Nuklear im Test

20. Apr 2026,

Nuklear im Test
Nuklear im Test

„No Nukes!“ war der Schlachtruf auf den Strassen. „Keine Atomkraft“ war und ist bis heute ernst gemeint. Nukleare Kraft als Waffe oder als Energielieferant ist eine halbgare Lösung. In der Medizin sieht das anders aus. Ich gehe heute zum Nuklearen Test ins Southlake Spital.

Bitte was? 

Bin ich meinen Prinzipien etwa untreu geworden? 
Mache ich mich mit der Atomlobby gemein? 

Oh nein, der nukleare Test — oder Text — macht lediglich Teile des Körpers sichtbarer. 
Das ist alles. 
Denn alle die Onkel Doktoren haben bei meiner letzten Untersuchung der eher herzlichen Umgebung meines Körpers etwas aufblitzen sehen. 
Was? 
Keine Fakten, nur eine Ahnung. 
Deshalb werde ich mich heute im aktiven Radio treffen — ich liebe Radio — und werde die radioaktiven Isotope als Fotografen mit dabei haben. Denn diese Typen haben massenhaft Gammastrahlen im Gepäck, die sie frisch und aktiv durch meinen Körper senden. Und genau dieses Strahlen soll von einer speziellen Kamera erfasst werden. 

Damit soll das kurze Aufblitzen in meiner Herzgegend vor ein paar Wochen ins Bild gebracht werden.

Nun würde mich schon etwas interessieren, wie dieses atomare Zeugs in meinen Körper gelangen soll und was dann geschieht.
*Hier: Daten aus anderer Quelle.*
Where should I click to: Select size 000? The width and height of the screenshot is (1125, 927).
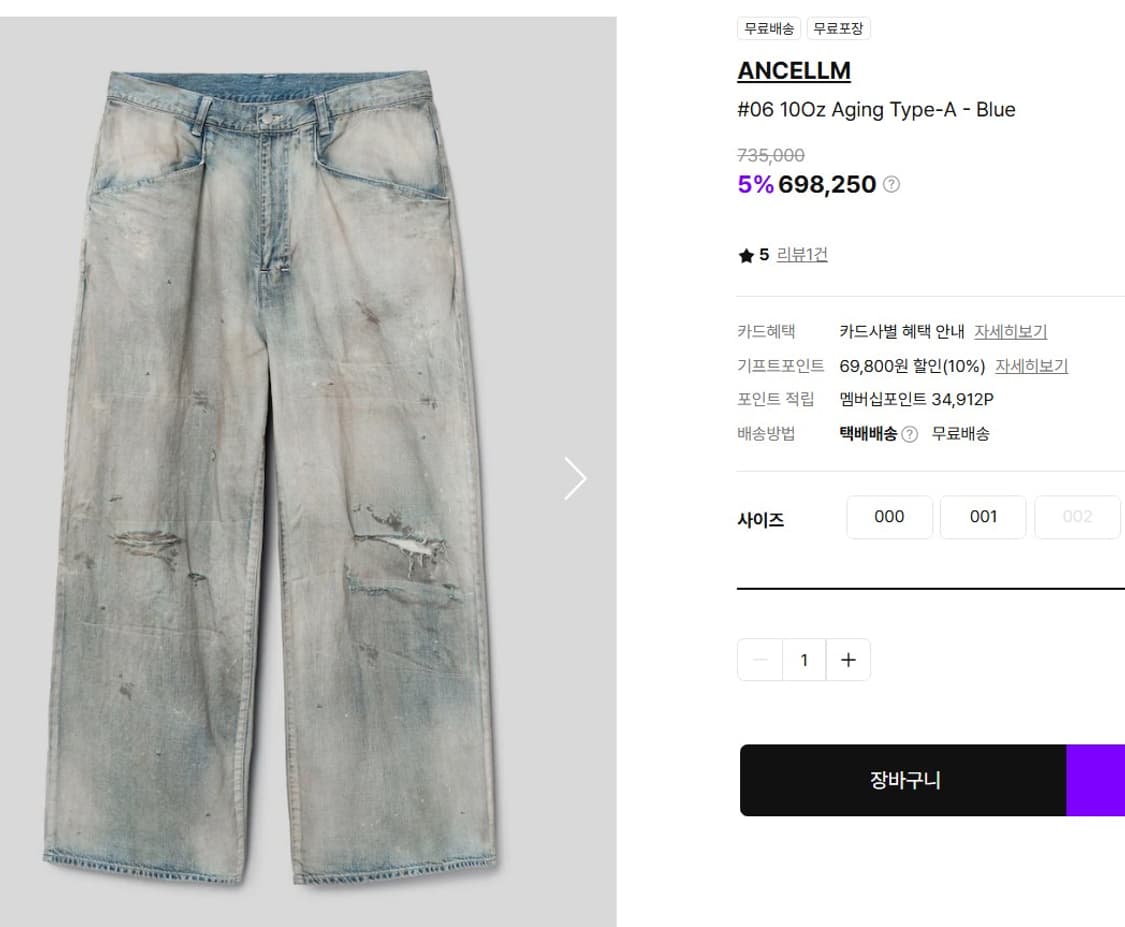click(889, 517)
Zudem schalte ich kurzfristig mein „No Nukes“ Schild auf „Welcome“ — aber nur heute. 

Der Arzt meinte nur, dass dieses hyper-radio-aktive Pharmazeutikum entweder oral, inhalativ oder in meinem Falle intranervös eingeführt wird.

Was? 

Nein, das Mittel wird nicht zum ersten Male eingeführt — das ist schon lange auf dem Markt. 
Aber wie das Ding in meinen Körper eingeführt wird und wie es sich dort mir vorstellt, das ist die ganze Prozedur. 
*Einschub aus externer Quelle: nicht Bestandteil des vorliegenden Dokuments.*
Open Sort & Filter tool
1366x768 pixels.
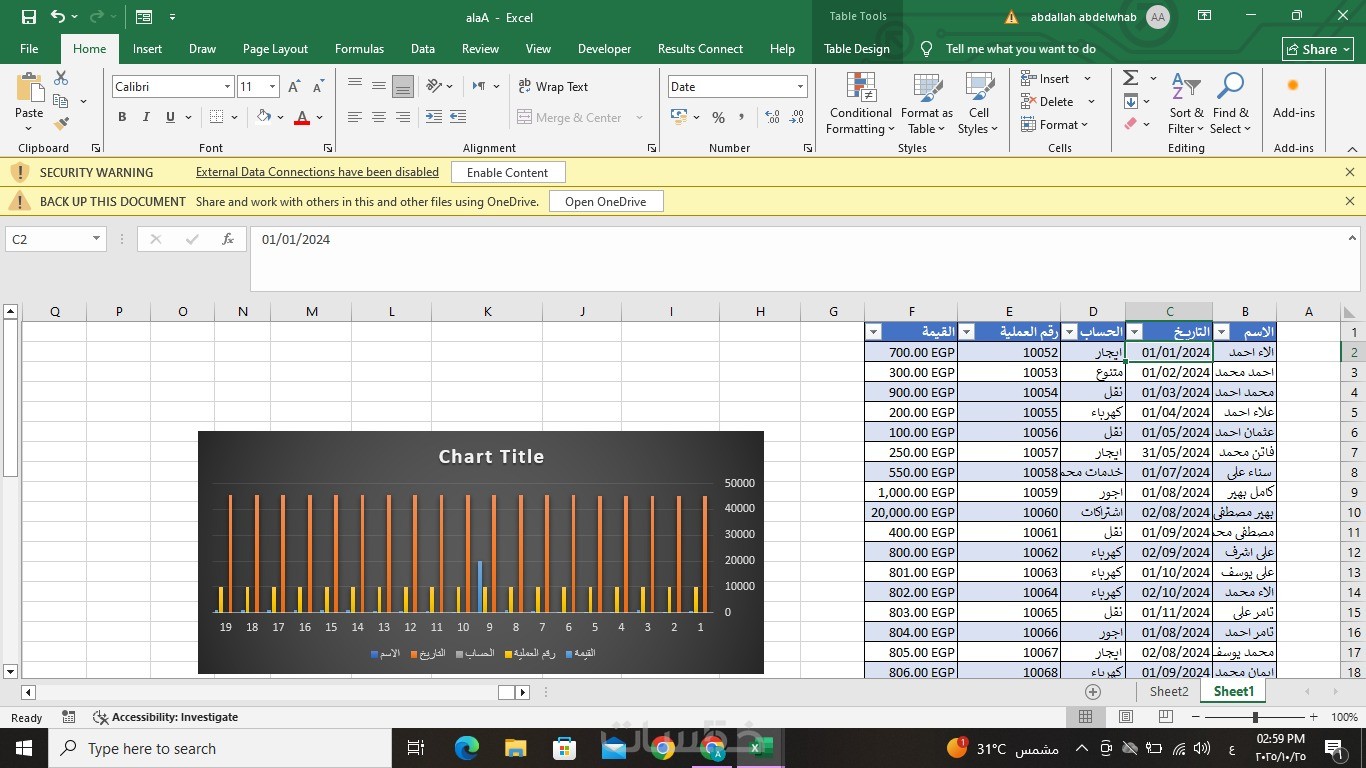click(1186, 104)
Ich werde später in dieser sechsstündigen Prozedur der Szintigraphie vorgestellt. 
Vermute ich zumindest. 
Denn sie ist zuständig, dass die Bilder meiner Organe glasklar, detailliert und gut gerastert auf dem Bildschirm erscheinen. 
Der Arzt soll sich ja ein Bild von meiner Herzlichkeit und deren Umgebung machen können. 

Nervös? 
Nein. 
Denn die Ärzte wissen was sie tun. 
Und Risiken pflastern sowieso den täglichen Weg eines jeden Lebewesens.

Doch ich mag die Geschichte dieser Prozedur. 
Denn die besteht aus einer Mischung aus Neugier und Entdeckungsfreude sowie dem Wunsch, ein Problem zu lösen. 

Mein Plan nach dem nuklearen Test? 
Ich werde sofort aktiv das Radio auf 107,5 stellen und freudig Q107 Toronto hören.